## WHAT TO DO:
Your answer should consist only of the lines below from the one with "info@washingtontechnology.org (283, 905)" through the one with "Naruto (726, 834)", copied exactly.

## SUPPLIED MATERIAL:
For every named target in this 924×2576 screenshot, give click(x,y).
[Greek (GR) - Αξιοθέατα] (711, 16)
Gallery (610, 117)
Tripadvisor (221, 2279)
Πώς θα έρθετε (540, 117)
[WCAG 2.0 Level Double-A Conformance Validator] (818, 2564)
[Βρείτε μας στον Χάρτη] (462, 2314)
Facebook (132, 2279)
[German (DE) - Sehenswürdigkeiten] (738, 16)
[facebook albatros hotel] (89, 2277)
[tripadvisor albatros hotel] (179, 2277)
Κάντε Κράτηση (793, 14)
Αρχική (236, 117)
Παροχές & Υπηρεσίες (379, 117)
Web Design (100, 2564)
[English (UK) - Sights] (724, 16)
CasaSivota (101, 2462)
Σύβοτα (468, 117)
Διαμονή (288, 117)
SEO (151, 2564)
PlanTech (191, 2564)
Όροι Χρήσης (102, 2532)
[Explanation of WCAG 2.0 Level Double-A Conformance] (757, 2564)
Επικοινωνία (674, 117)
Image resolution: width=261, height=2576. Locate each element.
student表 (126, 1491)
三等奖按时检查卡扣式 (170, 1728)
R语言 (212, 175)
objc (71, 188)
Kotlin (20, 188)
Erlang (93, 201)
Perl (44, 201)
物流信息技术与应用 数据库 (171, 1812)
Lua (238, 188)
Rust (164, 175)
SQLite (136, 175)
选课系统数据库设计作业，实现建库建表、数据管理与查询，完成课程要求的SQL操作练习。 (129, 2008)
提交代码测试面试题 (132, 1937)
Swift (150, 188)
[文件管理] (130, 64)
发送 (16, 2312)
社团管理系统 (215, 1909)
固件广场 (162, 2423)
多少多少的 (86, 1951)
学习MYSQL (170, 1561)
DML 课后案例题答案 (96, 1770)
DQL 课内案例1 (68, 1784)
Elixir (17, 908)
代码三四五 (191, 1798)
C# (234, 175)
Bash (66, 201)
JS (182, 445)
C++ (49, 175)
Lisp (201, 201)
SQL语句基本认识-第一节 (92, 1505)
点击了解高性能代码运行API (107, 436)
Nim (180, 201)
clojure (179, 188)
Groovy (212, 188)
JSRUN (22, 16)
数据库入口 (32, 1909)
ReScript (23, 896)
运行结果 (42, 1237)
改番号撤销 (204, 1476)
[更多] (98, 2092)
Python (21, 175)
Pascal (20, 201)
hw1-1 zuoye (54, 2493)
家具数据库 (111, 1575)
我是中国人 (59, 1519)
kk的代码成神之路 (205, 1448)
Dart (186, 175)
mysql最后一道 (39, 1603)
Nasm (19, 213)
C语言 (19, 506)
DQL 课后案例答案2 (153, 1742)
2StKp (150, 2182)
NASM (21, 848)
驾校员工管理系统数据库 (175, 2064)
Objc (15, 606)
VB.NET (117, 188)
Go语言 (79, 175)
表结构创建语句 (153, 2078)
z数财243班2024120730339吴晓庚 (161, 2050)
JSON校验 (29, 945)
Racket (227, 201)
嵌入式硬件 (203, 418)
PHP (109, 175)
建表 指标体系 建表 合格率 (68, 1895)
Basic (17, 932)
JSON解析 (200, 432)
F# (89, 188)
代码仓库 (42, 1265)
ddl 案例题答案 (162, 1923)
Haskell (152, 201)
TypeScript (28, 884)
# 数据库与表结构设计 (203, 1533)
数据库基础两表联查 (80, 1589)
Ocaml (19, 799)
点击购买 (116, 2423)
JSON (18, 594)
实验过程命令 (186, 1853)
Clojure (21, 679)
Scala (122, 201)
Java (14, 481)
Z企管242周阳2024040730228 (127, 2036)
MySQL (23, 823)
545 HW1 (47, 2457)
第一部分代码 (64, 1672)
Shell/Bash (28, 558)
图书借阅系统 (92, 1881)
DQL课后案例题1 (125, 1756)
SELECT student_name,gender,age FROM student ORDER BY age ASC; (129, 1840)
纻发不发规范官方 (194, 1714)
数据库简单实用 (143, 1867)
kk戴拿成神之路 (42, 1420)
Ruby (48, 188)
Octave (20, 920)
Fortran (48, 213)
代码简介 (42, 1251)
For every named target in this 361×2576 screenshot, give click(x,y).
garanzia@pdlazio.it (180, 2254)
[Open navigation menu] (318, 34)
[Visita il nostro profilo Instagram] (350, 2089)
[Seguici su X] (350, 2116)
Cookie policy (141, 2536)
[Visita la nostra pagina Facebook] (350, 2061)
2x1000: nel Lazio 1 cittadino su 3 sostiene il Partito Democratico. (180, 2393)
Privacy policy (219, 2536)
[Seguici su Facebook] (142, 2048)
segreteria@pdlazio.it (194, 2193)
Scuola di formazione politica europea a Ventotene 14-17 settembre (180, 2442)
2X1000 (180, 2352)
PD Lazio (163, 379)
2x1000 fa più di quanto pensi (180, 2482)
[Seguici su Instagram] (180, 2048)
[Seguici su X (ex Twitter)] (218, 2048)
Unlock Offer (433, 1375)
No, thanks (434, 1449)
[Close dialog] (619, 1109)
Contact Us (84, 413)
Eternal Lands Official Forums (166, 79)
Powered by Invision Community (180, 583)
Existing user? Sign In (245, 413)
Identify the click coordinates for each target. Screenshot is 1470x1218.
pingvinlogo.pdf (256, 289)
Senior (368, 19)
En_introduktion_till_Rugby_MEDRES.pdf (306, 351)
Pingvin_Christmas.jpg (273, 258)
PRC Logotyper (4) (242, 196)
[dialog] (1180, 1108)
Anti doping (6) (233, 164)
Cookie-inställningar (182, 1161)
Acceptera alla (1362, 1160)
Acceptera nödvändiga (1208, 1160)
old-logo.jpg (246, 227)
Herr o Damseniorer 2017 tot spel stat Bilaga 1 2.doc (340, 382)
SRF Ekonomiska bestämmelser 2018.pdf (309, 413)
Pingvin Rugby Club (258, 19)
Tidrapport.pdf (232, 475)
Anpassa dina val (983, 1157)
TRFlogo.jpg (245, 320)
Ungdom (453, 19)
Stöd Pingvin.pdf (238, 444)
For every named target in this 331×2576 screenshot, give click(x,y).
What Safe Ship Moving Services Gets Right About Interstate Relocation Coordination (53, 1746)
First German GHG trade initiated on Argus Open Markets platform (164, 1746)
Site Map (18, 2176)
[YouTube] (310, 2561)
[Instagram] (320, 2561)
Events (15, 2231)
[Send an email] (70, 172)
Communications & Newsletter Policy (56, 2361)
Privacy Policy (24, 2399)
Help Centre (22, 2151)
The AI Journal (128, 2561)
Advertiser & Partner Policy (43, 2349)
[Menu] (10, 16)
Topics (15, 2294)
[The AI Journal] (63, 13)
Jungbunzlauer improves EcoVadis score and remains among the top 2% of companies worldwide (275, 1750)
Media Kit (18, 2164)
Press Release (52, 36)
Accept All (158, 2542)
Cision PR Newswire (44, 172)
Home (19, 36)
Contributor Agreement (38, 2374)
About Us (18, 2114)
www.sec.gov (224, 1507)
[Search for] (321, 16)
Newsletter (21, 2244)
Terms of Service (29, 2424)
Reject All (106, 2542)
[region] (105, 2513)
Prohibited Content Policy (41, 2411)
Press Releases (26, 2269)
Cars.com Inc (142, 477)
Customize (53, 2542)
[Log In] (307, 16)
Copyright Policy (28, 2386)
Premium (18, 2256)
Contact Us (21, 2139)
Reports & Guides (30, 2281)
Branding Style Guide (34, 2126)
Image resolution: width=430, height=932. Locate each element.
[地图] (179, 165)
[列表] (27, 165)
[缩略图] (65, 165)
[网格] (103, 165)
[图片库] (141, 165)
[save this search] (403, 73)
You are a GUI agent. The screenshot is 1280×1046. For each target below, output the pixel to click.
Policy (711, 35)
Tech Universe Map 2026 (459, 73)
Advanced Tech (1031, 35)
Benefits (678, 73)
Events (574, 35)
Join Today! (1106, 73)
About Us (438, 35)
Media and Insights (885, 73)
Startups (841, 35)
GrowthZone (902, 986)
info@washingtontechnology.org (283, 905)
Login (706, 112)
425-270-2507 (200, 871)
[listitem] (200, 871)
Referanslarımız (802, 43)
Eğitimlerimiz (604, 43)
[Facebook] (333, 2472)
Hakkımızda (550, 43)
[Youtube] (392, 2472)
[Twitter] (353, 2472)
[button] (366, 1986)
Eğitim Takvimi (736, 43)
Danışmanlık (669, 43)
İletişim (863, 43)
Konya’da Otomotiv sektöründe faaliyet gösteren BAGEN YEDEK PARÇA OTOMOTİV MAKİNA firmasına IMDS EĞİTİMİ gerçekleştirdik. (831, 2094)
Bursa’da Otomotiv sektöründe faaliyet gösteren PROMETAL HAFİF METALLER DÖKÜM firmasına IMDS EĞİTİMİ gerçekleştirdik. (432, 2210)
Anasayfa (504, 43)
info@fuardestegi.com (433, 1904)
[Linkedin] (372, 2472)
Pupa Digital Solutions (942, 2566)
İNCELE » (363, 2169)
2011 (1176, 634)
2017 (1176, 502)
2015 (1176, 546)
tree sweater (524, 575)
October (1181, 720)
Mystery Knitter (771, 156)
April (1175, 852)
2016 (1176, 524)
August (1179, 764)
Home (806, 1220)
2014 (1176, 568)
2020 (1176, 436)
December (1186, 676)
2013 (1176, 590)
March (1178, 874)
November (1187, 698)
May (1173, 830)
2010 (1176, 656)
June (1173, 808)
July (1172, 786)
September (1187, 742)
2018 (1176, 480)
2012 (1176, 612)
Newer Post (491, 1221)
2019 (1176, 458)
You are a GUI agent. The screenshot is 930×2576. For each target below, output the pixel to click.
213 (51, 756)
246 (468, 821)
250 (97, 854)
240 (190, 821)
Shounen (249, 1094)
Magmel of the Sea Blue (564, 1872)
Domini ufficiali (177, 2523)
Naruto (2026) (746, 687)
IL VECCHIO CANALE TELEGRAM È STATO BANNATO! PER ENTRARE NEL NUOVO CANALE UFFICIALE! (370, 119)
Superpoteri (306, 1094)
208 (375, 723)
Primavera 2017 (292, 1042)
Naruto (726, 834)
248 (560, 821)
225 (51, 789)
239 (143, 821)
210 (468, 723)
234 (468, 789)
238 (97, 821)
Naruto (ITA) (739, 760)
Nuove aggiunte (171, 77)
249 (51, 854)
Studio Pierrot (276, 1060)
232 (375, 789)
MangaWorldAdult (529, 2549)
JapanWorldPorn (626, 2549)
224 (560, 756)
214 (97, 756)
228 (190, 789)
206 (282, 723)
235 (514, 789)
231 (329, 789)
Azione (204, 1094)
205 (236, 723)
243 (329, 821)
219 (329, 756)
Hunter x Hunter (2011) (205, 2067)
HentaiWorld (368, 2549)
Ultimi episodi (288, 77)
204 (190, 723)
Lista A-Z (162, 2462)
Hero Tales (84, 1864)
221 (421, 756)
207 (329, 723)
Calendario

## SOLUTION BELOW:
info@washingtontechnology.org (283, 905)
Login (706, 112)
425-270-2507 (200, 871)
[listitem] (200, 871)
Referanslarımız (802, 43)
Eğitimlerimiz (604, 43)
[Facebook] (333, 2472)
Hakkımızda (550, 43)
[Youtube] (392, 2472)
[Twitter] (353, 2472)
[button] (366, 1986)
Eğitim Takvimi (736, 43)
Danışmanlık (669, 43)
İletişim (863, 43)
Konya’da Otomotiv sektöründe faaliyet gösteren BAGEN YEDEK PARÇA OTOMOTİV MAKİNA firmasına IMDS EĞİTİMİ gerçekleştirdik. (831, 2094)
Bursa’da Otomotiv sektöründe faaliyet gösteren PROMETAL HAFİF METALLER DÖKÜM firmasına IMDS EĞİTİMİ gerçekleştirdik. (432, 2210)
Anasayfa (504, 43)
info@fuardestegi.com (433, 1904)
[Linkedin] (372, 2472)
Pupa Digital Solutions (942, 2566)
İNCELE » (363, 2169)
2011 (1176, 634)
2017 (1176, 502)
2015 (1176, 546)
tree sweater (524, 575)
October (1181, 720)
Mystery Knitter (771, 156)
April (1175, 852)
2016 (1176, 524)
August (1179, 764)
Home (806, 1220)
2014 (1176, 568)
2020 (1176, 436)
December (1186, 676)
2013 (1176, 590)
March (1178, 874)
November (1187, 698)
May (1173, 830)
2010 (1176, 656)
June (1173, 808)
July (1172, 786)
September (1187, 742)
2018 (1176, 480)
2012 (1176, 612)
Newer Post (491, 1221)
2019 (1176, 458)
You are a GUI agent. The screenshot is 930×2576. For each target below, output the pixel to click.
213 (51, 756)
246 (468, 821)
250 (97, 854)
240 (190, 821)
Shounen (249, 1094)
Magmel of the Sea Blue (564, 1872)
Domini ufficiali (177, 2523)
Naruto (2026) (746, 687)
IL VECCHIO CANALE TELEGRAM È STATO BANNATO! PER ENTRARE NEL NUOVO CANALE UFFICIALE! (370, 119)
Superpoteri (306, 1094)
208 (375, 723)
Primavera 2017 (292, 1042)
Naruto (726, 834)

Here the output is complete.